黒虎、牙竜、氷雨のギルドは当然だが操られた女性冒険者が管理しており、避難する事は出来ない。他に隠れ場所に利用できそうな場所はレナは特に思い当たらず、困っているとシノビが話しかけてきた。
「隠れ家ならいい場所があるぞ……少々、賭けになるがな」
「えっ……何処?」
「冒険都市から離れる事にはなるが、新闘技場だ」
「あ、そっか……そういえば闘技場は二つあるんだっけ」
冒険都市には二つの闘技場が存在し、旧闘技場は最初に冒険都市の貴族が作り上げたが、後にマリアが管理する事になった。そして冒険都市内とは別に都市から離れた場所には新しい闘技場が創設された。
こちらの闘技場ならば都市から離れているとはいえ、地下の控室などを利用すれば大人数でも住む事が出来る。当面の隠れ場所としては一番都合は良いが、問題は新闘技場の方に敵が見張りを残しているかどうかだった。
「新闘技場の方は見張りはいないのかな?」
「分からん、俺達も新闘技場の方は確認していない。だが、奴等は城壁を封鎖して冒険都市を要塞に作り替えようとしている。恐らくはアルドラとやらの指示だろう」
「となると……新闘技場の方は放置されている可能性もあるのか」
「あくまでも可能性だがな……」
シノビの方も絶対に新闘技場が安全だとは言えず、実際に移動しないと分からないらしい。しかし、無策に冒険都市を動き回るよりは新闘技場の方に戦える人間を集め、冒険都市の勢力と争う準備だけは整えておく。

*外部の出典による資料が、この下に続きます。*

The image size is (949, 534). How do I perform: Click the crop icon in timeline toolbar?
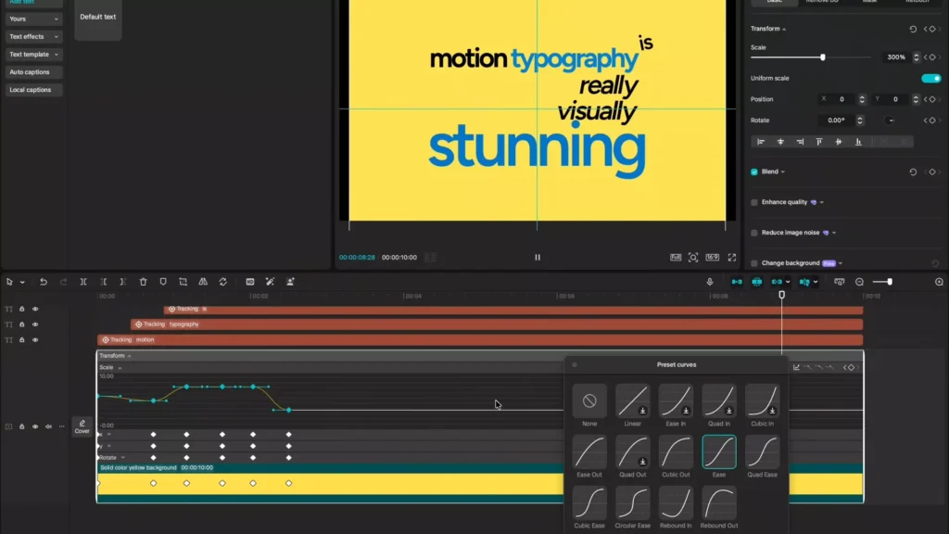pyautogui.click(x=183, y=282)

「あいつらにはきついお仕置きをしてやらないとね……!!」
「前は油断したが、今度は負けないぞ」
「拙者も全力を尽くすでござる!!」
「……だが、戦力差は明らかだ。俺達だけでは到底太刀打ちできんぞ」
「だよね……」
現在のレナ達の勢力は冒険都市の勢力と比べると数も少なく、ハルナ、バル、ゴンゾウ、ミレト、ハンゾウ、シノビ、レナの6人、そしてガロを筆頭に氷雨の高階級の冒険者が数名、後は戦力としては期待が薄い使用人ばかりである。
レミアがエリナが抜けた事は痛く、ティナやコトミン達も一緒に戦ってくれるのならば心強いが、彼女達の場合は逆に捕まって人質にされる可能性もある。リンダが護衛役として行動してくれると言っても、相手は聖痕所有者のゴウライやシズネ、他にもミナを筆頭に優秀な冒険者が取り揃えられている。
せめてロウガやシュンやギガンなどの実力者を味方にできればいいのだが、彼等は監獄に送り込まれており、援軍は期待できない。しかし、ここでレナはある人物の事を思い出す。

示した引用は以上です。